As per claim of Turkmenistan, its Dauletabad fields have gas reserves of 159 trillion cubic feet and it has presented certification about its gas reserves. Some sources claim that Turkmenistan's reserves in Daulatabad are more than needed for Pakistan and India and the volume is enough at least for 20 years. Exploitation and marketing of these resources depend upon the delineation of maritime boundaries of the Caspian Sea and the determination and security of routes for pipelines from the landlocked Central Asian and Caucasian countries to South Asia.
TAPI pipeline project is subject to the improvement of security situation in Afghanistan. The Argentine oil company Bridas was the first to win exploration rights to Turkmen gas fields in 1992. Bridas made a plan for transporting the gas to Pakistan and eventually to India. The plan could not be materialized, as a bloody civil war erupted in Afghanistan. By 1995, Taliban rose to power in Afghanistan. Later on, a consortium led by the U.S. oil company Unocal and the Saudi Arabian company Delta Oil joined the pipeline scene and won over the favors of Turkmenistan. Unocal withdrew from the pipeline project because of strong pressure from human rights groups who were against Taliban's policies on women. Negotiations for this project continued till July 2001 with the Taliban. The Unocal had been active to lead efforts for building the trans-Afghan link for opening up the Central Asia's gas reserves to the wider world. It however could not implement its plans when US struck Al-Qaeda training camps inside Afghanistan with cruise missiles in 1998.
The Unocal was assigned great task in the beginning of 1990s after the withdrawal of Soviet troops from Afghanistan. Some analysts consider the Unocal a key player behind masterminding rise and fall of Taliban and a lot of other important developments in Afghanistan political scene. The name of the game has been "cornering the Caspian wealth" through a safer, shorter, and easier route from Central Asia to the world markets.

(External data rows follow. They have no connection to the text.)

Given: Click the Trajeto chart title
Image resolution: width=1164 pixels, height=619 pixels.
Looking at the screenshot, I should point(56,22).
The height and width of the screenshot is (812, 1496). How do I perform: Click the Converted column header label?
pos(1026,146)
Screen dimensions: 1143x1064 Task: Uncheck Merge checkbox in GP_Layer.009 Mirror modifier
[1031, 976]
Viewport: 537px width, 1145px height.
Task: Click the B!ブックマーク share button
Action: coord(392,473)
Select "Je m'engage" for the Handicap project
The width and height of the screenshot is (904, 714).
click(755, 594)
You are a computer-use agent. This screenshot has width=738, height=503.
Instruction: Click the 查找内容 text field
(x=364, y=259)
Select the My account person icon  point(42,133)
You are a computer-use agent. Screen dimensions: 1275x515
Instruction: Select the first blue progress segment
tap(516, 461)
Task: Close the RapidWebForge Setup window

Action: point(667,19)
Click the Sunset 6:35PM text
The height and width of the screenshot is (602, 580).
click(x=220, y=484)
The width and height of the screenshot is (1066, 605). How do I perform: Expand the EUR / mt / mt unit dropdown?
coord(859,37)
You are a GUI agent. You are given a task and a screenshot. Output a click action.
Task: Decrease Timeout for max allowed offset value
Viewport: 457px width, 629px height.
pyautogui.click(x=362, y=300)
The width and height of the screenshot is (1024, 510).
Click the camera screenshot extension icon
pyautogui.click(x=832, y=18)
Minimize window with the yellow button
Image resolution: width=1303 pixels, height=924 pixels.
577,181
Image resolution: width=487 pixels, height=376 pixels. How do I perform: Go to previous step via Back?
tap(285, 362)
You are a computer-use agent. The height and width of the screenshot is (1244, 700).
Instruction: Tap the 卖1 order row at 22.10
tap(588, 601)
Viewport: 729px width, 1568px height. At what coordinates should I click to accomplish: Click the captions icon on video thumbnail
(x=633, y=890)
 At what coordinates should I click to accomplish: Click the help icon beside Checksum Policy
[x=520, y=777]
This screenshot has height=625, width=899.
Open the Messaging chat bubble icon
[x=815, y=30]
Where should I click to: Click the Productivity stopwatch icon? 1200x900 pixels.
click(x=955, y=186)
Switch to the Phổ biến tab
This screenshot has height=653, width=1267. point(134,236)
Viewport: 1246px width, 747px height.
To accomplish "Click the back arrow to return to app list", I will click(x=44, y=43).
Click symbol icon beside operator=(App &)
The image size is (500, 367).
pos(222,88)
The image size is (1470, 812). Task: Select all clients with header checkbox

The US had even tolerated Pakistan's Taliban policy for Unocal's project.
Turkmenistan currently ships the bulk of its gas exports to Ukraine via a pipeline controlled by Russian gas giant Gazprom. Petroleum minister of Turkmenistan has however denied that Russian oil and gas giant Gazprom has been given exclusive rights to export its gas to Europe. It is however a fact that, Moscow and Gazprom have been active to create and lead a Eurasian gas cartel. That is why Moscow wants Turkmenistan's gas to be firmly under its control. Russia has done everything it could to frustrate the TAP pipeline project. Gazprom is said to have helped to facilitate an abortive coup against President Niyazov (who has been very active to make TAP project a reality) in 2002.
It was Gazprom that first proposed the project to build an underwater gas pipeline from Iran to India in 1997. Under the proposal a gas pipeline would pass on land in Iran and India and underwater in its Pakistani section. The project was initially rejected as too costly. Gazprom, in 2002, again proposed that its recent experience in building the "Blue Stream'' underwater gas pipeline across the Black Sea to Turkey, would enable it to lower the cost of building the Iran-Pakistan-India pipeline to $ 3.2 billion. This was almost $ 1 billion less than the cost of building an on land pipeline from Iran to Pakistan via Afghanistan. Gazprom considered its project as the safest, as it would bypass the territory of Afghanistan and Pakistan. It was of the view that a pipeline laid in Pakistan's territorial waters at the depth of up to 2 km would be fairly well protected against terrorist attacks. It actually wanted to solve the geopolitical problem so that gas transportation from the huge South Pars fields in Iran to India could be started and Turkish market would continue to rely on Gazprom. In other words, it was another Russian effort to frustrate TAPI pipeline project.